Note that the velocity v will be large with a large frequency f, even under a small magnitude m. The Polytec LDV sensor OFV-505 and the controller OFV-5000 can be configured to detect vibrations under several different velocity ranges:  1 mm/s/V, 2 mm/s/V, 10 mm/s/V, and 50 mm/s/V, where V stands for velocity. For voice vibration, we usually use the 1mm/s/V velocity range. The best resolution is 0.02 mm/s under 1mm/s/V range, according to the manufacture’s specification (with retro-tape treatment). Without retro-tape treatment, the

LDV still has a sensitivity on the order of 1 mm/s. This indicates that the LDV can detect vibration (due to voice waves) at a magnitude as low as m = v/ 2p f = 1 /(2*3.14*300) = 0.5 mm.  Note that voice waves are in a relative low frequency range. The Polytec OFV-505 LDV sensor that we have is capable of detection vibration with a much higher frequency (up to 350K Hz).

There are two important issues to consider in order to use an LDV to detect the vibration of a target caused by human voices. First, the target vibrates with the voices. Second, points on the surface of the target where the laser beam hits reflect the laser beam back to the LDV. We call such points LDV targeting points, or simply LDV points. Therefore, the LDV points selected for audio detection could be the following three types of targets (Figure 8).

Figure 8.  Target selection and multimedia display.

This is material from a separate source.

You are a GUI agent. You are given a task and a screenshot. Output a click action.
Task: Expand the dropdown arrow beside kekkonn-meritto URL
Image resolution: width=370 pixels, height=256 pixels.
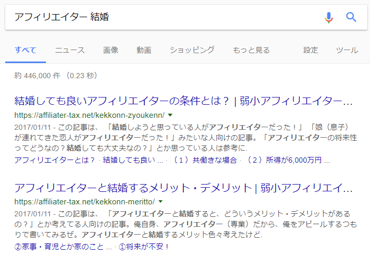(161, 201)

The laser Doppler vibrometer (LDV) can measure audio signals from tiny vibrations of the LDV points (indicated by the beams and the red dots onto the objects in the figure) that couple with the audio sources

 

 (1) Points on a human body.  For example, the throat of a human will be one of the most obvious parts where the vibration with the speech could be detected by the LDV. However, we have found that it is very challenging since it is “uncooperative”: (a) it is not easyily targeted, especially when the human is moving; (b) it does not have a good reflective surface for the laser beam, and therefore a retro-reflective tape has to be used; (c) the vibration of the throat only includes the low frequency parts of the voice. For these reasons, our experiments will mainly focus on the remaining two types of targets.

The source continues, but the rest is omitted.